_THE TASK_
Only the opening lines of the listing, through the one with "Switch to unstacked", are to be retyped, each exactly as it stands.

_RECORDS PROVIDED_

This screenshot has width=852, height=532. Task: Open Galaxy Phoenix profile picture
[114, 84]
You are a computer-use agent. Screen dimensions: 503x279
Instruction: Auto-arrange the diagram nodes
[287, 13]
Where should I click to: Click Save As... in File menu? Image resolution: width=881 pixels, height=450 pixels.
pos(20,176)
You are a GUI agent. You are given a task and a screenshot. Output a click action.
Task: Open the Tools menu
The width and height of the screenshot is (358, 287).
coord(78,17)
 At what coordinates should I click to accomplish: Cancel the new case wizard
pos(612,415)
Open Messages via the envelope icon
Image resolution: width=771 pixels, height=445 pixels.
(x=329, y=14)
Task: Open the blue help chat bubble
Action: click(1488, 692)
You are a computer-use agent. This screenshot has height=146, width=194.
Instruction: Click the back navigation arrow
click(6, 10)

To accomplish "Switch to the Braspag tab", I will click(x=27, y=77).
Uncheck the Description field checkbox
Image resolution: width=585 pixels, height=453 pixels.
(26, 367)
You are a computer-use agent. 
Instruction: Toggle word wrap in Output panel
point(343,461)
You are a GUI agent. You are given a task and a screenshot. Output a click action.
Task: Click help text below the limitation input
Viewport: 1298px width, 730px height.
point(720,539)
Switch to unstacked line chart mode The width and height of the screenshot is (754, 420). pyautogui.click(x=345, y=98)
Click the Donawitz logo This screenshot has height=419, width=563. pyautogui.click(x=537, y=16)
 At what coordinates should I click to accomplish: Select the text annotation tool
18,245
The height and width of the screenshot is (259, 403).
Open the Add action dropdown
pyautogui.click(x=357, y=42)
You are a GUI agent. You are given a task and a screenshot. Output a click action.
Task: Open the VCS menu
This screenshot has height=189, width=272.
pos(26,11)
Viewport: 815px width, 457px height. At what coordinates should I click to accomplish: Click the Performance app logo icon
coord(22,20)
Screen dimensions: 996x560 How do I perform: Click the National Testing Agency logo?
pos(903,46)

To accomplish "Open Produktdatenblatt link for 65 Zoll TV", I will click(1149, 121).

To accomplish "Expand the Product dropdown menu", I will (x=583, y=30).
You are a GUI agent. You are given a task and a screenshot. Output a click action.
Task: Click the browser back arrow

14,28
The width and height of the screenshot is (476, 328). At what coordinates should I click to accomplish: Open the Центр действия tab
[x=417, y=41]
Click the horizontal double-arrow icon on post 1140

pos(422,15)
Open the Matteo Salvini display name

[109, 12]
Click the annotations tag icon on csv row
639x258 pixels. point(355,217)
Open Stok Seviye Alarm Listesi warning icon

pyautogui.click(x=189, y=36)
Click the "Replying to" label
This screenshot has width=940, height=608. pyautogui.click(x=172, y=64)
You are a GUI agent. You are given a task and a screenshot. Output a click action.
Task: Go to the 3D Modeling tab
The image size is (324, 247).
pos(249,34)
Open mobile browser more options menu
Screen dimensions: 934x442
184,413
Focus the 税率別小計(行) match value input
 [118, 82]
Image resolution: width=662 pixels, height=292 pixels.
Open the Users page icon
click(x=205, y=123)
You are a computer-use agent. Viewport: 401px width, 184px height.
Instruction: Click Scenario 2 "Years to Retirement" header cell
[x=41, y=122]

_WRITTEN RESPONSE_
This screenshot has width=852, height=532. Task: Open Galaxy Phoenix profile picture
[114, 84]
You are a computer-use agent. Screen dimensions: 503x279
Instruction: Auto-arrange the diagram nodes
[287, 13]
Where should I click to: Click Save As... in File menu? Image resolution: width=881 pixels, height=450 pixels.
pos(20,176)
You are a GUI agent. You are given a task and a screenshot. Output a click action.
Task: Open the Tools menu
The width and height of the screenshot is (358, 287).
coord(78,17)
 At what coordinates should I click to accomplish: Cancel the new case wizard
pos(612,415)
Open Messages via the envelope icon
Image resolution: width=771 pixels, height=445 pixels.
(x=329, y=14)
Task: Open the blue help chat bubble
Action: click(1488, 692)
You are a computer-use agent. This screenshot has height=146, width=194.
Instruction: Click the back navigation arrow
click(6, 10)

To accomplish "Switch to the Braspag tab", I will click(x=27, y=77).
Uncheck the Description field checkbox
Image resolution: width=585 pixels, height=453 pixels.
(26, 367)
You are a computer-use agent. 
Instruction: Toggle word wrap in Output panel
point(343,461)
You are a GUI agent. You are given a task and a screenshot. Output a click action.
Task: Click help text below the limitation input
Viewport: 1298px width, 730px height.
point(720,539)
Switch to unstacked line chart mode The width and height of the screenshot is (754, 420). pyautogui.click(x=345, y=98)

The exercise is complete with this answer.